Let me know if you have good results!
Excellent video! Next acustoic demonstration, please: Piston Slap vs. Excessive Valve Lash
Thanks for watching! Might have to do that one in the future!
Everyone should be shown this great video, I remember trade school ,something like this was shown 🇨🇦👍👍
Thanks for the comment! 🇨🇦🍁👍
Instructions unclear, found woodpecker in oil pan.
Haha! Damn birds!
One of those likes to rap on my steel exhaust flue on my house, and it sounds like a damn machine gun at 7am!! Grrr!
Dawn works wonders on ducks covered in oil, should work for them too
I had a buddy who drove that Caddy in high school. We could fit 7 people in that car. It was great!!!!
Certainly has some wide-ass seats in it! The most I've done in mine is 5, but i would like to cram more in just for fun!
Thanks for your video,now I know what the noise is coming from my Honda K-24 engine that’s in my accord 👍
On a lot of Honda engines, noises similar to this one can be valves that need adjusting as well! Do you know it's service history? I had to do the valve adjustments on my 08 Ridgeline about a year ago, and it wasn't terrible.
Had a 62 buick nailhead with piston slap once. Noise completely went away after warm up.had a hollow bell like sound. Old mechanic said that happens when boring tool gets dull after many engines made.said not to worry about it probably done it since new. I drove it many years never got any worse.
I bought a Ford Ranger cheap from a large used car dealer in their "end of life vehicles" on-line auction. Description was "engine knock and oil leaks". It's an Australian version with a 5 cylinder 3.2L diesel which are well known for piston slap, and sure enough it has piston slap. However, the slap doesn't disappear as the engine warms, it's probably been slapping for years....don't know if I should be worried, didn't pay much for it so might just keep driving and see what happens.
BTW, the engine was a little oily looking but hasn't dripped a single drop on my driveway.
Sounds like a sweet truck! Australia got alot of cool cars that we dream of here in the states.... in fact, there is a business in my city called "Left Hand Utes" that converts Australian cars to left hand drive and makes them legal to drive here.
the sounds, visuals and explanation very nice! I subbed.
Hey! Thanks for the comment and the sub! I am little slow with making new stuff, but it's coming!
Our first family car here in the UK had a bad case of rod knock that got worse as you revved it. I told my wife that was the signal to change up. 1979 Morris Marina 1.3. I wished that the original crew of the UK Top Gear would find and drop something very heavy on it. Horrible car.

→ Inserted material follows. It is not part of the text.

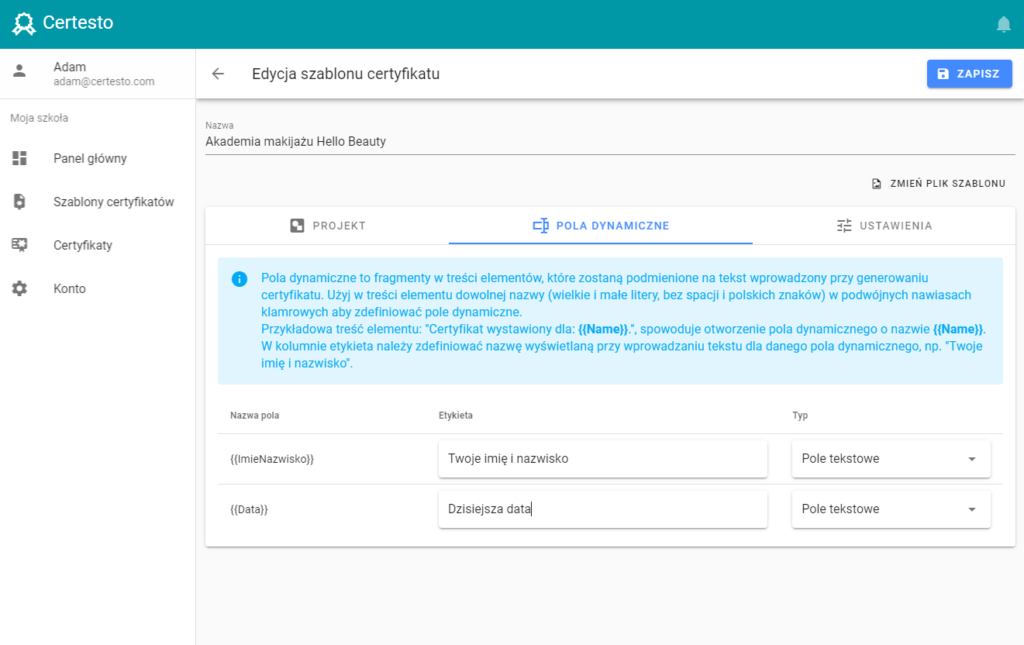Click the Szablony certyfikatów file icon
Viewport: 1024px width, 645px height.
(20, 202)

I have had a few cars like that over the years! And nothing beats the original UK Top Gear! There was an American version of it that they tried for a season or two, and it was atrocious!

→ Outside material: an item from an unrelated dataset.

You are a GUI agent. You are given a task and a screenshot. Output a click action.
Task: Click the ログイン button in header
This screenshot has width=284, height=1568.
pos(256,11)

This remind me of a few months ago. My mom's car sitted for a good month+ because the Timing cover was leaking coolant. After i repaired the cover, putted back everything together and started the car i'm pretty sure the knock i was hearing was rod knock.
My believe is one of the valve lifters was stuck compressed, knowing this i decided to keep the engine running up to warming temperature and rev-ed it up a little bit. Sure thing it went away and since then no more knock occured.

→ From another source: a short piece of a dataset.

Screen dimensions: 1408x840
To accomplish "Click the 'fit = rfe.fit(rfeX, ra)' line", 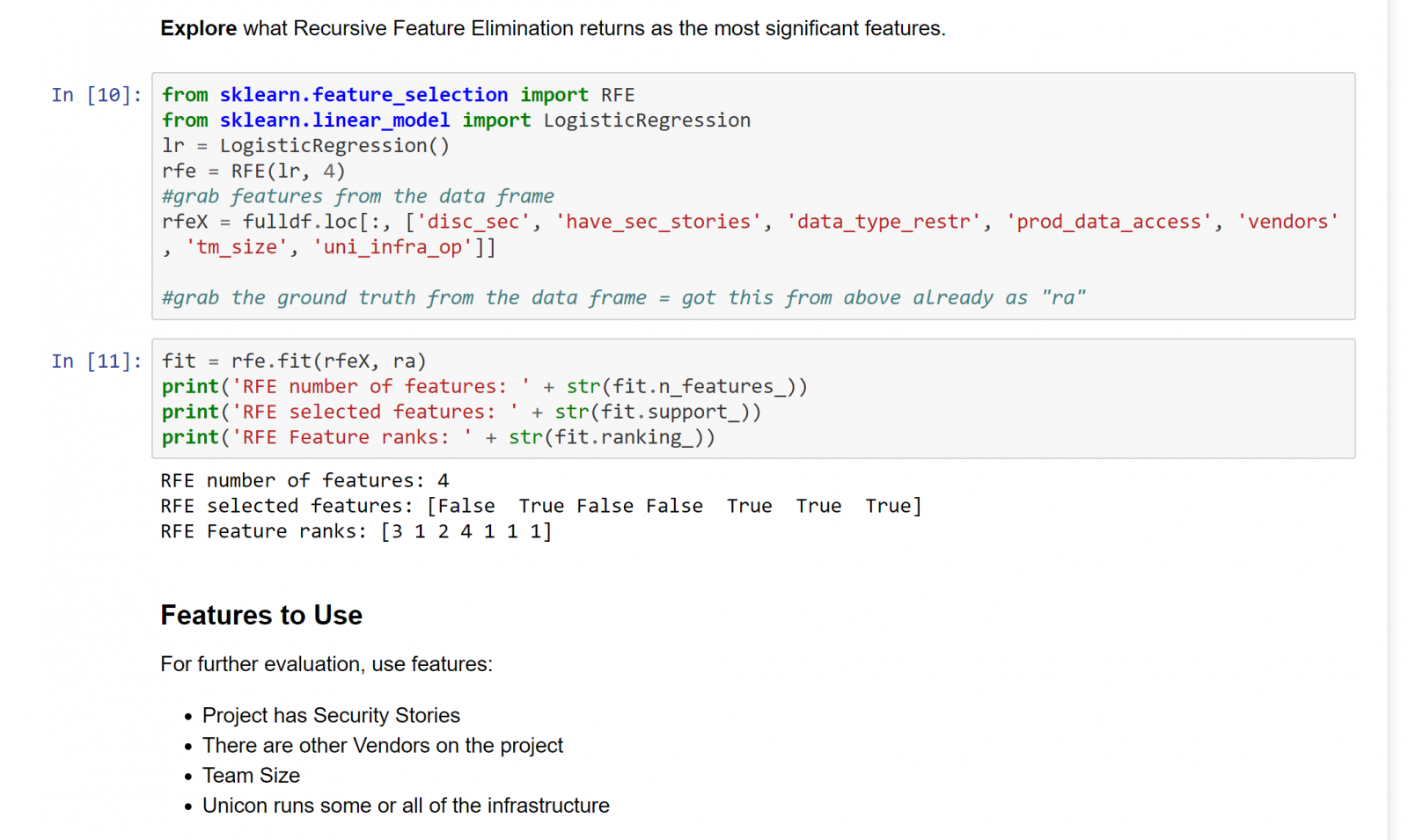I will (294, 362).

let's be honest i was a bit worried i would have to OPEN IT AGAIN to extract the valve lifters and replace them.
I had that happen with an old Toyota with a 5MGE inline 6.. after getting it rebuilt, I started it up the first time and it sounded like a bunch of nuts and bolts in a blender.
Of course I freaked out and called the rebuilder, and they said to just drive it, and that the lifters would pump up and the noise would go away... Sure enough, I took it for a drive, and the noises all vanished within a few minutes!
My '96 Olds 98 has rod knock after blowing a head gasket. Ended up doing a lot of work replacing about 80% of the motor. However, the oil pan looked like somebody emptied an etch-a-sketch in it, and there was about a good quarter inch of slop on the 1 & 3 connecting rods. Bearings were smoked, new bearing obviously didn't help. Washing my hands of the situation after spending my whole summer working on the car just to get nowhere. I don't regret it because this was my first major project and I learned a lot, but it's still a bummer it ended this way.
Funny how projects like that can lead to learning invaluable new skills. I have a similar story with an 87 Toyota Cressida that I bought about 20 years ago with a blown motor, and took it apart completely and had it rebuilt.
I owned the car for roughly 5 years, and spent stupid amounts of money on getting nowhere, but the amount of auto mechanic skills I learned with that car have helped me immensely over the years.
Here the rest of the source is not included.